NEW YORK — The closer investors get to the government’s July employment report, the more cautious they become.
Stocks slipped Wednesday as investors shied away from big moves ahead of the government’s monthly reading on job losses and the unemployment rate, which comes out before the start of trading Friday. The pullback, which took the Dow Jones industrials down 39 points, followed a 34-point gain Tuesday that was a slowdown from the previous day’s triple-digit advance.
The big concern on Wall Street is layoffs and whether companies trying to preserve their profits during the recession are continuing to slash jobs at a furious pace. Job cuts have to slow for the economy to have a solid recovery.
The caution in Wednesday’s trading followed a disappointing report on the service industry. The Institute for Supply Management said its service index, a measure of the health of retail, financial services, transportation and health care companies, fell to 46.4 in July from 47 in June. It was the 10th straight monthly slide.
Still, there are plenty of signs of strength on Wall Street, and one is the fact that Wednesday’s very modest loss was the biggest point drop in the Dow since July 7. Investors have been looking for the market to pause after it started to shoot higher in mid-July.
“The market has just had a pretty good advance and is looking for a reason for a pullback,” said Henry Herrmann, CEO of investment management firm Waddell & Reed.

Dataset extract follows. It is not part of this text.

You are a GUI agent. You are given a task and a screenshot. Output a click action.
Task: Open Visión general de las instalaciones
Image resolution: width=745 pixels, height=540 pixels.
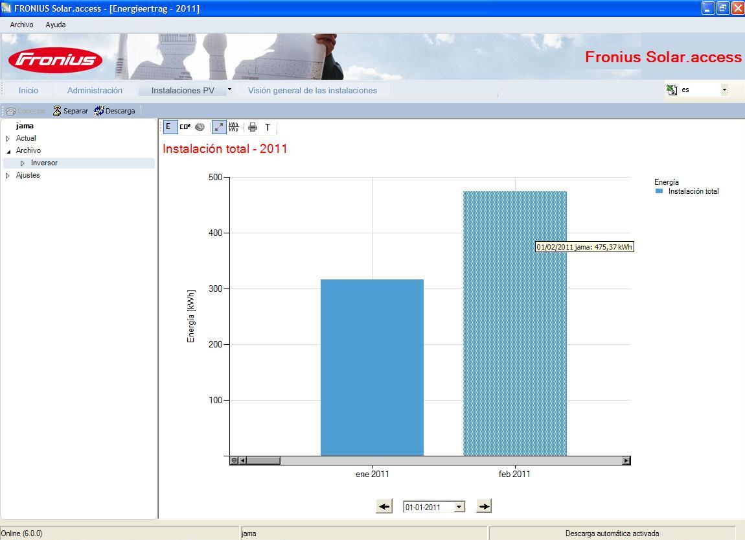tap(312, 90)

The Dow fell 39.22, 0.4 percent, to 9,280.97. The broader Standard & Poor’s 500 index fell 2.93, 0.3 percent, to 1,002.72, while the Nasdaq composite fell 18.26, 0.9 percent, to 1,993.05.
Treasury prices fell after the government said it would auction $75 billion in notes next week. Some investors are worried that the government will have to entice buyers by offering greater returns.
Analysts said the drop in stocks was welcome because building on gains in a steplike fashion is more sustainable than a surge without breaks.
“It would only be natural to hesitate here as it tries to make up its mind as to what the next move will be,” said Michael Sheldon, chief market strategist at RDM Financial.
The jobs report could reshape ideas about when the economy might recover. Economists expect it will show the jobless rate rose to 9.6 percent as employers cut 320,000 jobs last month, better than the 467,000 lost in June.